Britain loses one of its most influential and best-loved gardeners
It is with great sadness that we announce the death of Beth Chatto OBE VMH, the acclaimed gardener, writer and plantswoman.
Beth Chatto was born on 27 June 1923 in Good Easter, Essex. She attended Colchester Girls’ High School and trained to be a teacher at Hockerill College, Bishop’s Stortford from 1940 to 1943.
In the early 1940s, she met fruit farmer, Andrew Chatto. Their shared love of plants brought them together and they married in 1943. They lived in Braiswick, Colchester, where their two daughters, Diana and Mary, were born in 1946 and 1948. Andrew died in 1999.
In the early 1950s, a close neighbour, Mrs Pamela Underwood, who ran a nursery, encouraged her to become involved with flower arranging. They both became founder members of the Colchester Flower Club, the second flower club in Britain.

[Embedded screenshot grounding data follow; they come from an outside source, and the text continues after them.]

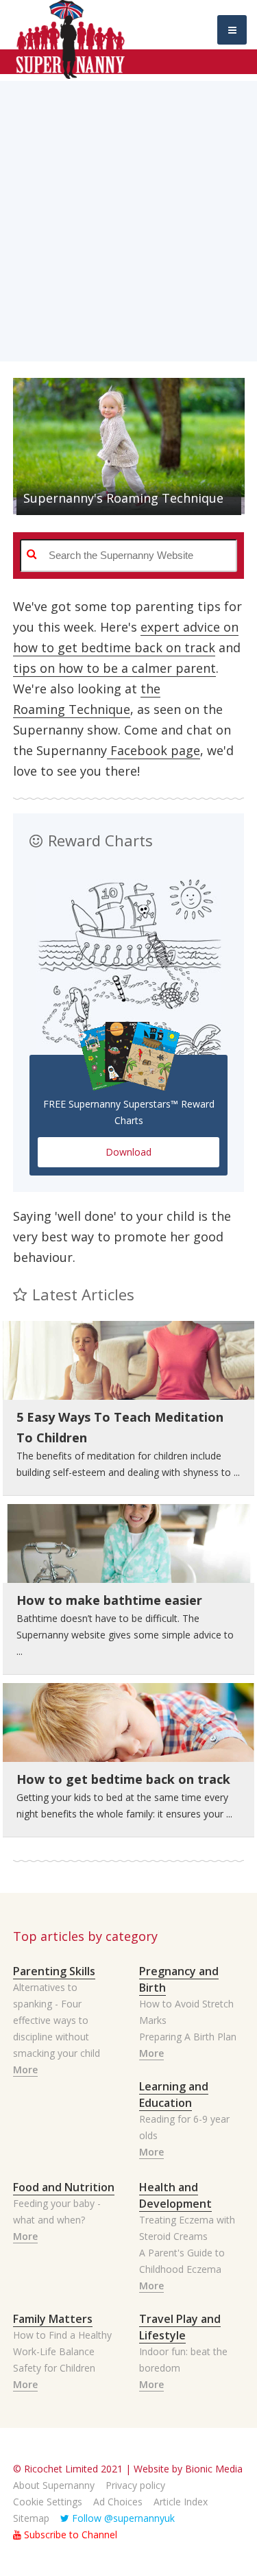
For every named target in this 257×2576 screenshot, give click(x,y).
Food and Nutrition (63, 2187)
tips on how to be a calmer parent (114, 668)
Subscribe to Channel (69, 2534)
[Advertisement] (128, 209)
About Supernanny (54, 2485)
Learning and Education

Around the same time, the Chattos met Sir Cedric Morris, whose art school at Benton End, Nr Hadleigh, Suffolk, attracted later to be famous names such as Francis Bacon and Lucien Freud. She learned about plants from Morris but was dismayed when he advised her that to create a great garden she would have to move.
By the late 1950s, she persuaded her husband to build a house on part of his fruit farm at Elmstead Market. The site, with its slope from dry gravelly soil to a boggy, stream-fed ditch gave her the combination of conditions on which to create what has become one of the most famous and loved gardens in the world.
In 1967, she opened a small nursery called ‘Unusual Plants’. Although she claimed never to have coined the phrase ‘right plant, right place’, this was always the abiding tenet of her planting philosophy. The gardens and nursery soon became a place of pilgrimage for keen gardeners.
In early 1975, she was persuaded to enter a small selection of plants at a Royal Horticultural Society show in London, dug up from the garden. Unknown to her at the time, one of the judges wanted to have her exhibit disqualified as he felt her native plants rather than cultivars were no more than ‘weeds’. The other judges disagreed and she was awarded an RHS Flora Silver Medal.
Her first exhibit at the RHS’s Chelsea Flower Show in 1976 won a Flora Silver Gilt medal, but the following year came the first of ten successive Chelsea Gold Medals. Her stand was unique at the time with its display of plants for dry and damp areas as they would be seen growing in contrast to the traditional Chelsea displays with plants shown in visible black pots.
Beth at Chelsea Flower Show in 1979 with one of her 10 Gold Medals
In 1978, she wrote her first book, The Dry Garden, and in 1982 The Damp Garden. These were followed by Plant Portraits (1985), Beth Chatto’s Notebook (1988), and The Green Tapestry (1989). In 1998, she collaborated with her close friend, Christopher Lloyd in Dear Friend and Gardener. This was followed by Beth Chatto’s Gravel Garden (2000), and Beth Chatto’s Woodland Garden (2002). The Gravel Garden, on the site of the old car park, was to become her most famous achievement displaying plants carefully chosen to cope with ultra-dry conditions which have never been watered other than by light Essex rainfall.
Among the many awards bestowed on her, she was enormously proud to receive in the same year, 1987, the RHS’s highest honour, the Victoria Medal of Honour as well as their Lawrence Medal for the best display at Chelsea. She was given two honorary doctorates, one from Essex University in 1988, and from Anglia Ruskin University in 2009. Among many other awards, she received a Lifetime Achievement Award from the Garden Writers’ Guild (now the Garden Media Guild) in 1998, the Order of the British Empire medal (OBE) in 2002, and The John Brookes Lifetime Achievement Award by the Society of Garden Designers in 2009.
The garden and nursery continue to thrive under the direction of Beth’s granddaughter, Julia Boulton. The Beth Chatto Education Trust was established in 2015 to promote her beliefs and give practical advice to future generations of young gardeners.
Julia Boulton, Beth Chatto’s granddaughter and Managing Director of the Beth Chatto Gardens said:
“Beth lived here on site which meant rarely a day went by without her popping into the Gardens, even when she was well into her nineties.
“She was a natural communicator, always keen to talk to visitors, sharing her love of plants and ideas, and of course with the many professional gardeners and colleagues who sought her guidance.
“The Gardens are her legacy, as are her books and other writings, which have had a tremendous influence right around the world and continue to do so.
“Beth’s way of planting and her concern for the environment have been widely adopted. It’s easy to forget how original these ideas were when she first put started putting them into practice here at Elmstead Market nearly 60 years ago.
“The fantastic gardening team Beth assembled will continue to implement her philosophies, and above all share her passion for plants with the many thousands of visitors who come each year to the Beth Chatto Gardens to admire and learn from her life’s work.”
“We are delighted that The Beth Chatto Education Trust will also preserve her legacy, by promoting her ideas and giving practical advice to future generations of gardeners.”